Business & Funding

A Colombian AI startup wants to assist half of Latin America’s doctors. Andreessen Horowitz just backed it.

· June 17, 2026
A Colombian AI startup wants to assist half of Latin America’s doctors. Andreessen Horowitz just backed it.

What happened

Colombian AI startup Telepatia raised $33 million in a Series A funding round led by Andreessen Horowitz. The company has now secured a total of $42 million, counting earlier investors like Palantir CTO Shyam Sankar and Rappi founder Simón Borrero. Telepatia builds an AI clinical assistant tailored for Latin American healthcare systems, aiming to assist half of the region’s 1.9 million doctors by the end of 2027.

Why it matters

Telepatia’s funding and growth plans signal rising investment confidence in AI solutions designed for emerging markets, not just North America or Europe. Latin America’s healthcare sector faces challenges including limited resources, diverse patient needs, and language barriers.
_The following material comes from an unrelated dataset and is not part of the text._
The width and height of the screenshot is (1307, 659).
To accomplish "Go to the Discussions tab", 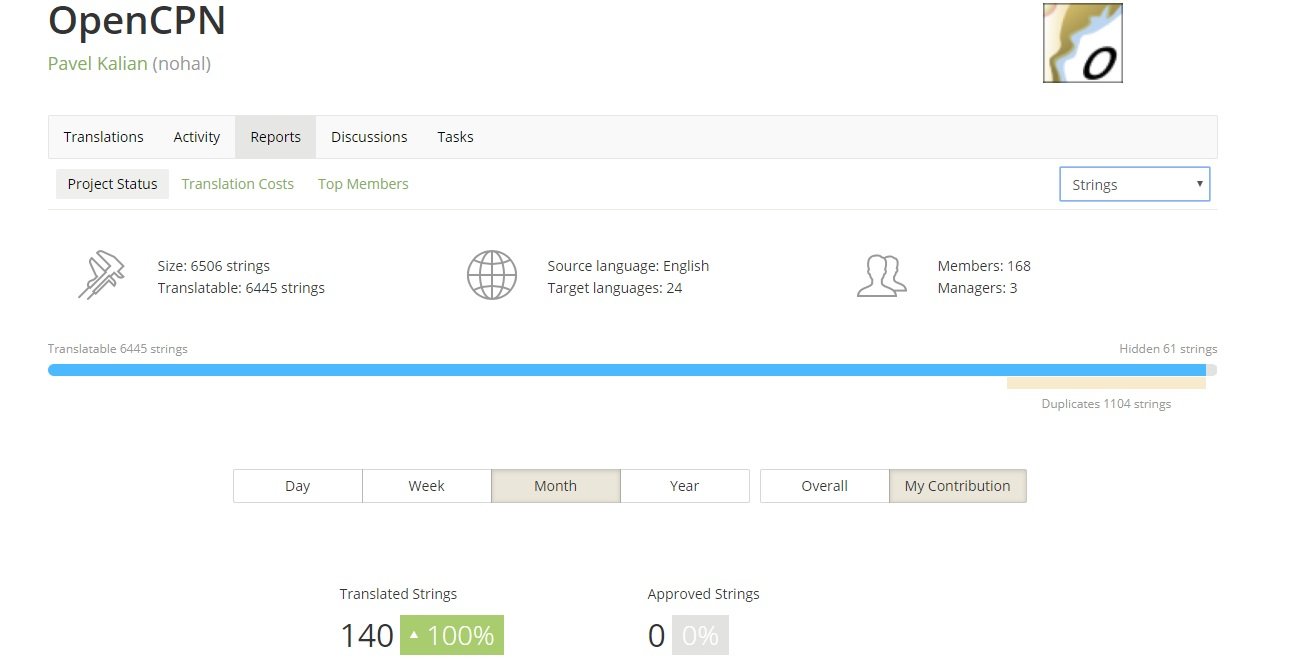I will coord(369,137).
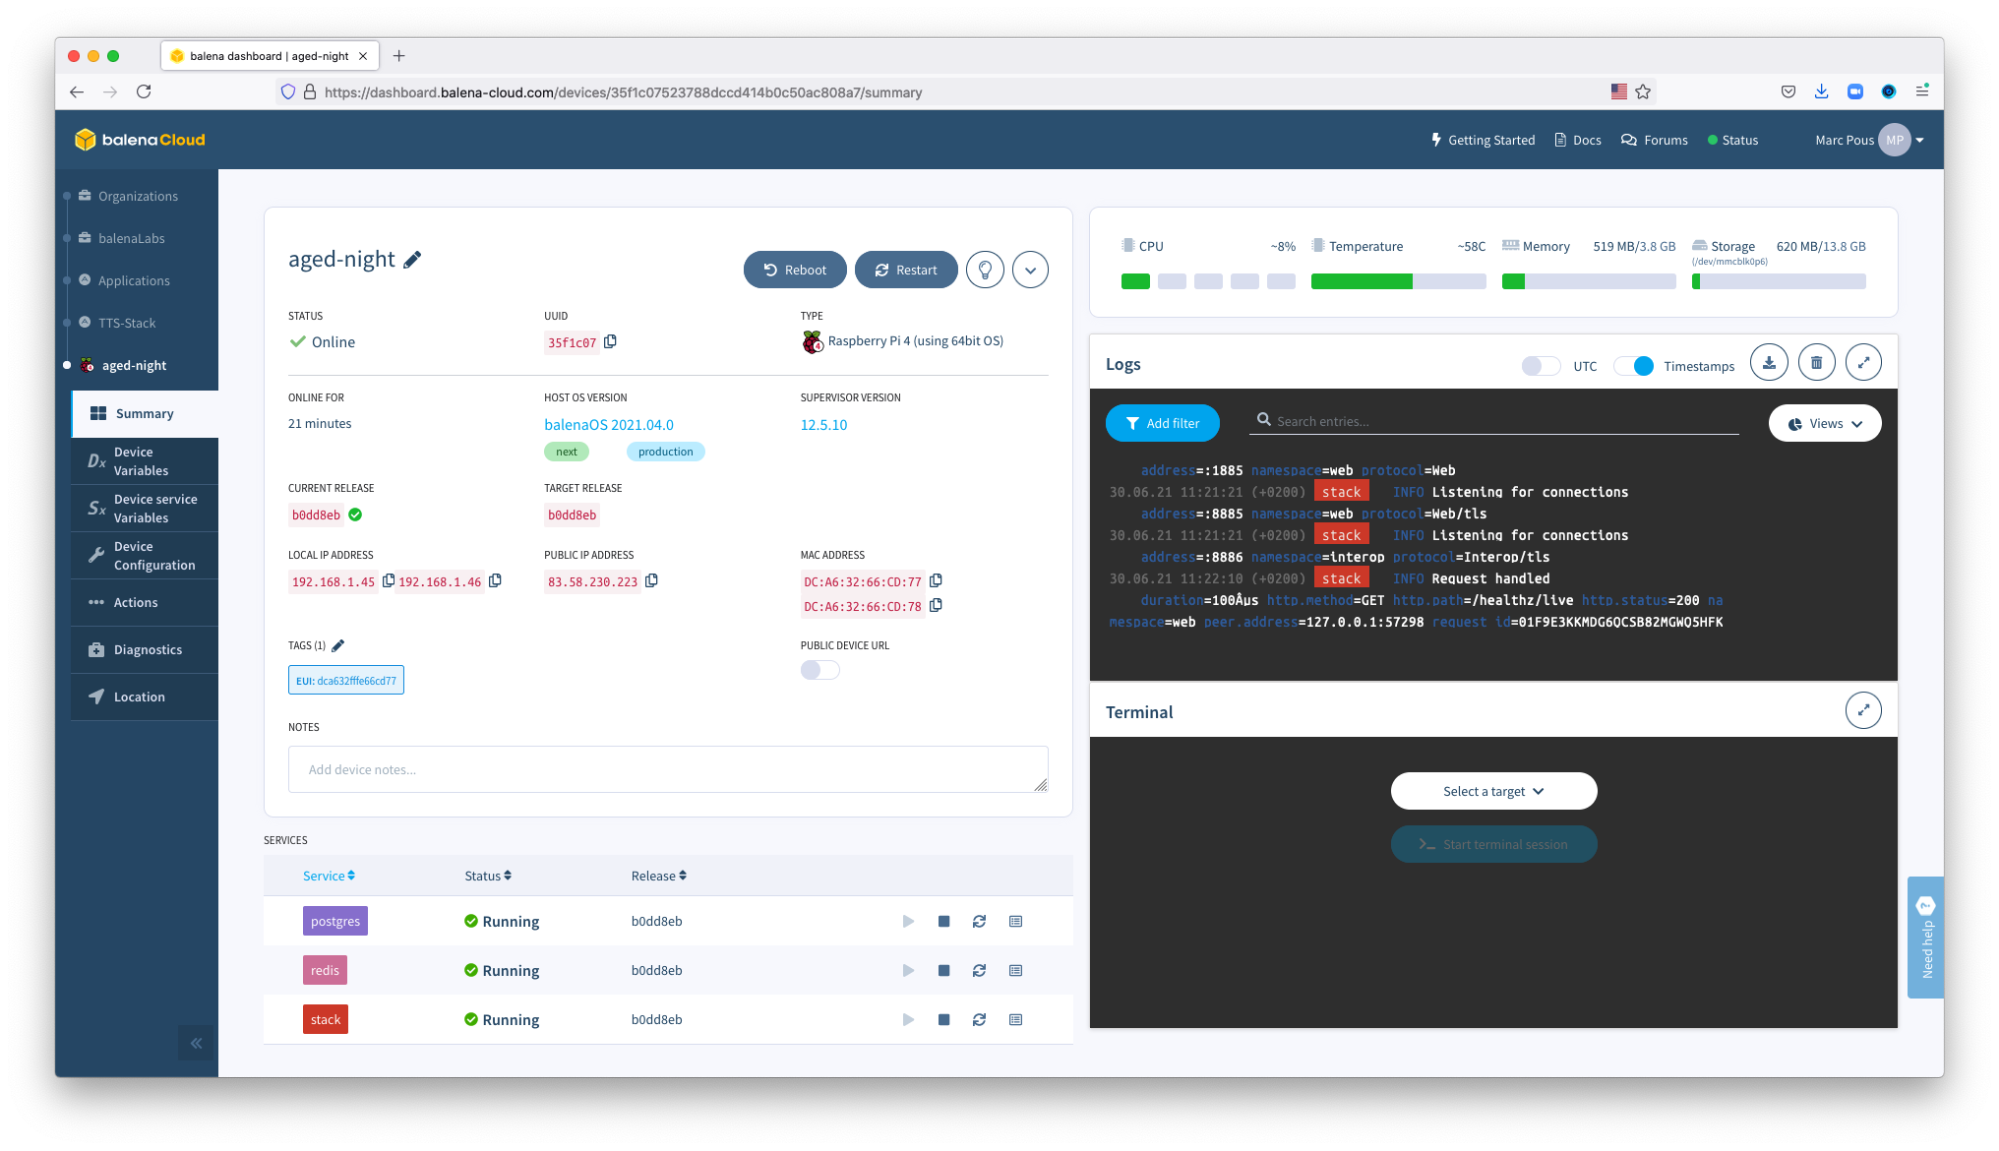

This AI assistant could lower operational friction, speed up clinical decision-making, and streamline workflows for millions of doctors. For healthcare providers and operators, such AI tools could pressure existing practices to become more data-driven and efficient, potentially cutting costs and response times in clinical settings.

What to watch next

Tracking Telepatia’s user adoption and measurable impact in real clinical environments will be key. The target to assist half of Latin America’s doctors by 2027 sets a high bar for scalability, model accuracy in Spanish and Portuguese, and integration with local medical systems. Investors and operators should watch if Telepatia can navigate regulatory hurdles and adapt to regional healthcare complexity at scale. Its performance could influence further venture funding flow into AI-assisted healthcare in emerging economies.